Nadella urges firms to build AI ‘token’ and human capital
Microsoft CEO Satya Nadella urged companies to build proprietary AI systems (‘token capital’) and employee expertise (‘human capital’) to compound learning and keep AI value in-house.
Microsoft Chief Executive Satya Nadella wrote this week that companies should develop both proprietary AI systems, which he calls “token capital,” and employee knowledge and judgment, which he calls “human capital,” to ensure learning and value stay within firms.
Nadella defined token capital as a company’s own AI systems and models. He described human capital as employee expertise, pattern recognition and business relationships that shape judgment. He argued that human direction is necessary for AI to produce useful outcomes and warned that without it “you have compute running in circles.”

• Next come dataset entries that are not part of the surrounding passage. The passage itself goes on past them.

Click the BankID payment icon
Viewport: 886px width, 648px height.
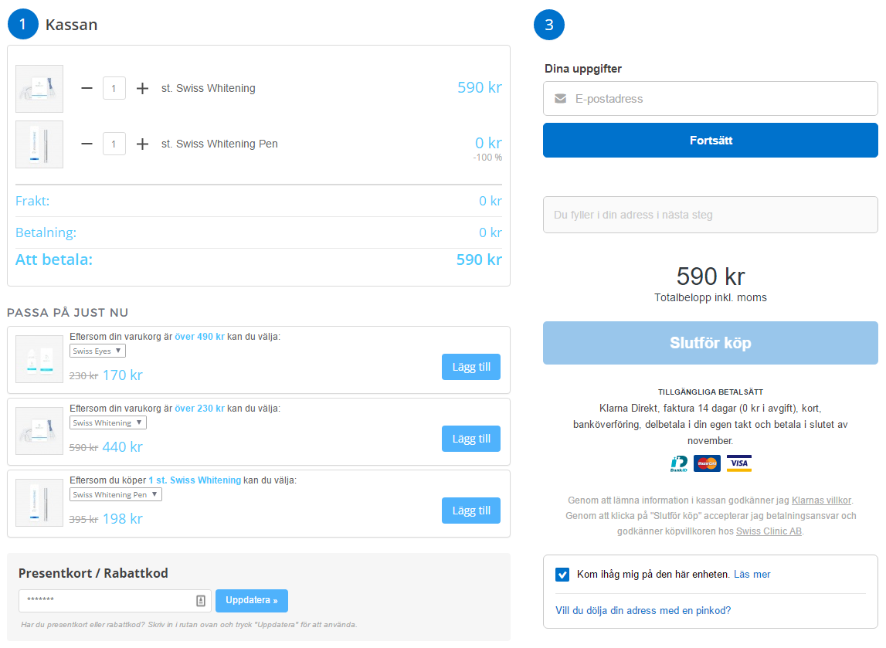pos(679,463)
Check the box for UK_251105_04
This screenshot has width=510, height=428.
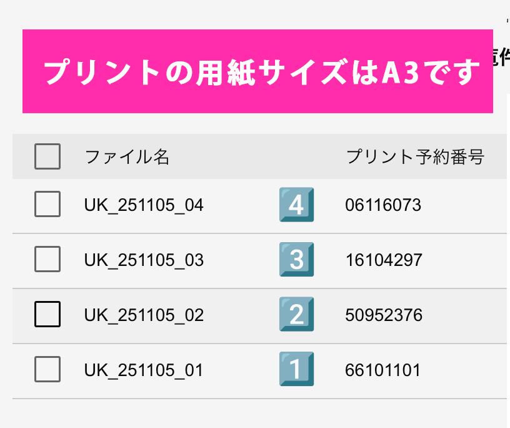48,204
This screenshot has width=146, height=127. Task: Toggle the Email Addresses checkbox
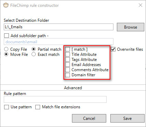point(68,65)
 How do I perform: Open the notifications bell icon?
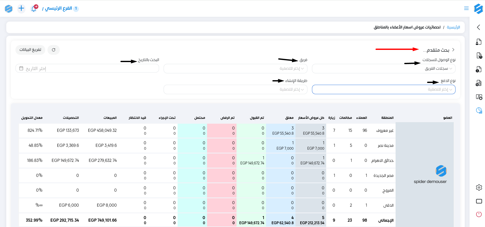tap(34, 9)
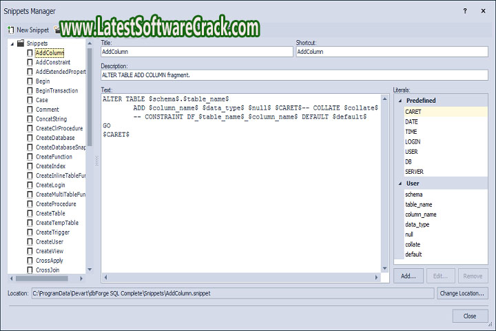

He outlined a learning loop built on top of base models in which firm-specific data and experience accumulate across people and AI. That loop would capture institutional learning even when individual tasks or jobs are automated. “You can offload a task, or even a job, but you can never offload your learning. The future of the firm is the ability to compound that learning across people and AI,” he wrote.

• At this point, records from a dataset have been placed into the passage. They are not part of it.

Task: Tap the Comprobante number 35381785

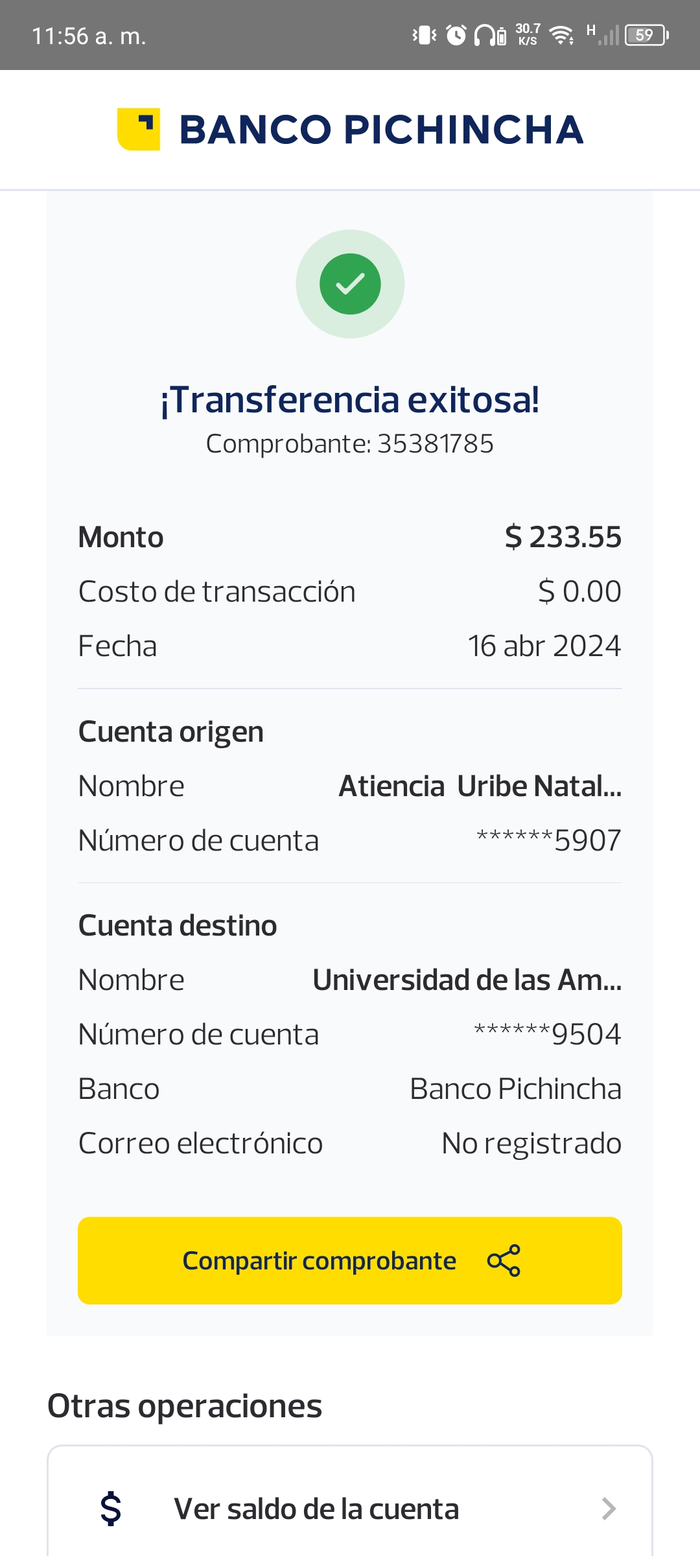Action: [435, 444]
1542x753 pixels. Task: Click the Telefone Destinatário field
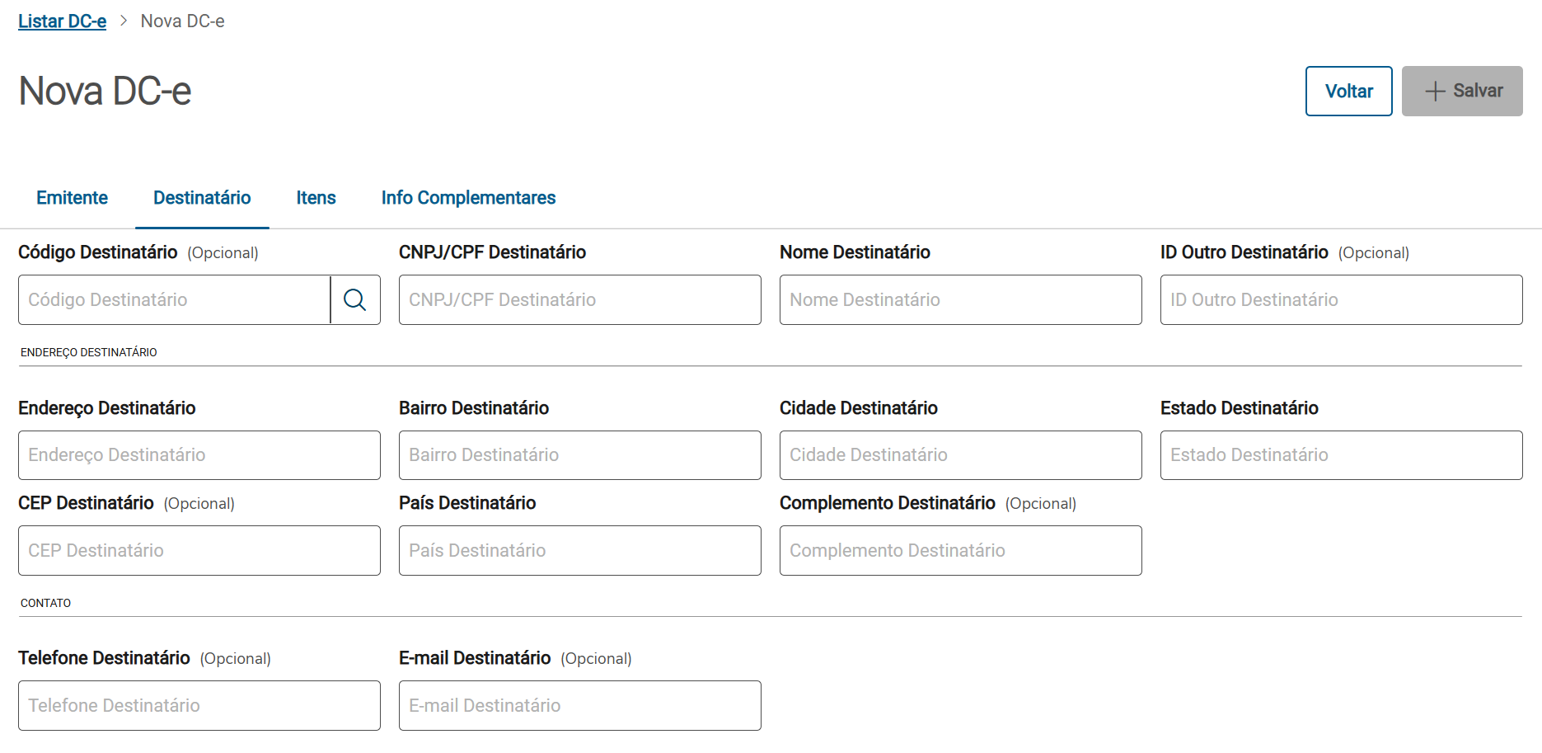[199, 705]
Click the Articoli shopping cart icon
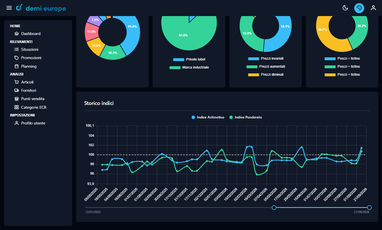This screenshot has height=230, width=382. point(17,82)
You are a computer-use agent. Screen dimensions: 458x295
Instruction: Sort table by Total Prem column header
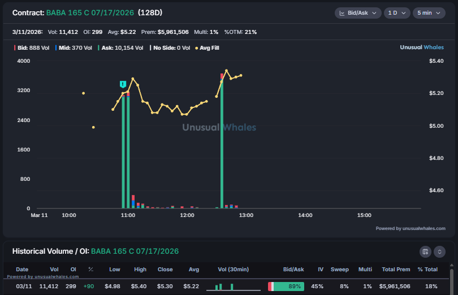coord(395,270)
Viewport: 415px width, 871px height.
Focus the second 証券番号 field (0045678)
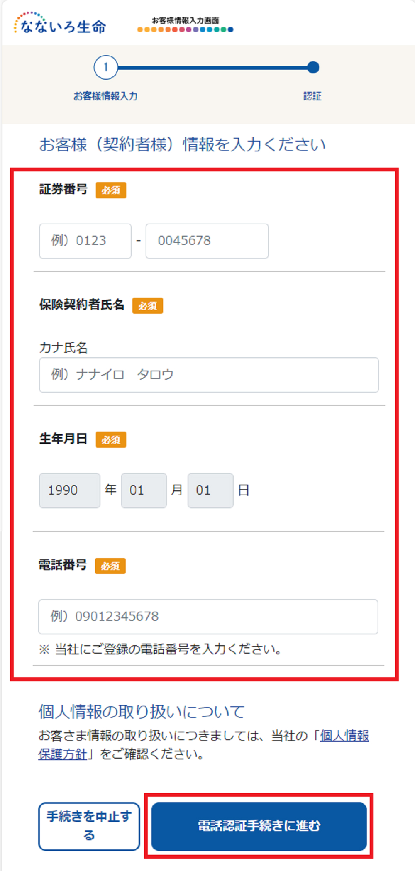pos(207,241)
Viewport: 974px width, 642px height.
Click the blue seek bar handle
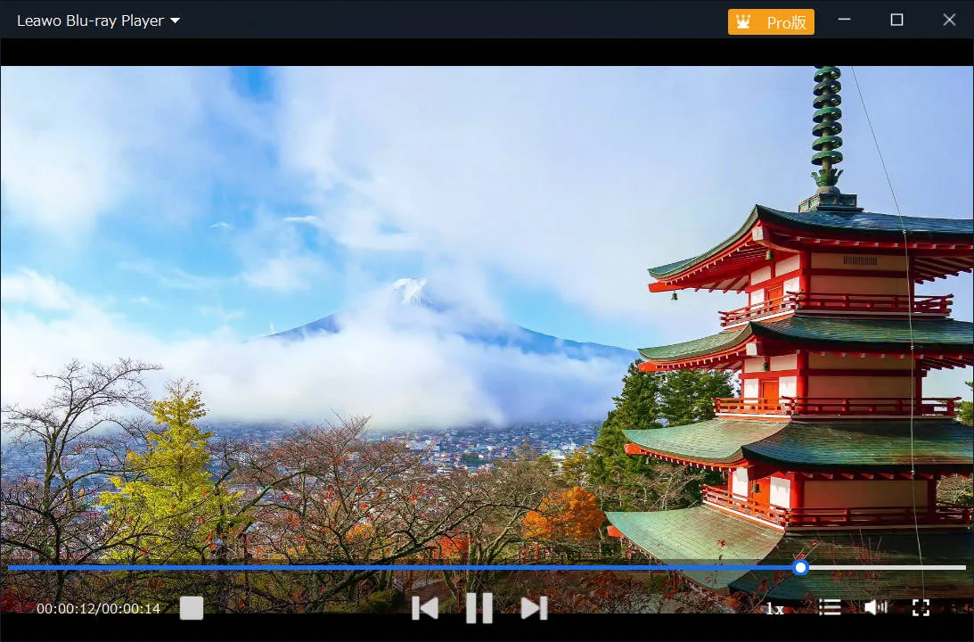pyautogui.click(x=799, y=568)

Nadella urged businesses to create agentic systems that improve with use and to keep control of their intellectual property. He proposed private evaluations and reinforcement learning environments that use a company’s own data to turn workflows and judgment into systems that get better over time. Those systems should let a company change the underlying base model without losing its accumulated expertise. “This is the key ‘test’ of your control and sovereignty in the era ahead,” he added.
He warned against a concentration of value in a small number of dominant models, comparing that outcome to earlier waves of globalization that hollowed industrial sectors. “The last thing any of us want is a world where every company across every sector is ceding value to a few models that eat everything they see,” he wrote, adding that an AI economy where most value accrues to a handful of models would lack political and social acceptance.
Nadella’s remarks come as enterprise spending on AI is growing faster than many companies expected, prompting questions about whether that investment builds owned capability or increases dependence on outside providers. He recommended combining owned technology and employee judgment so organizations retain control of the knowledge that drives their operations.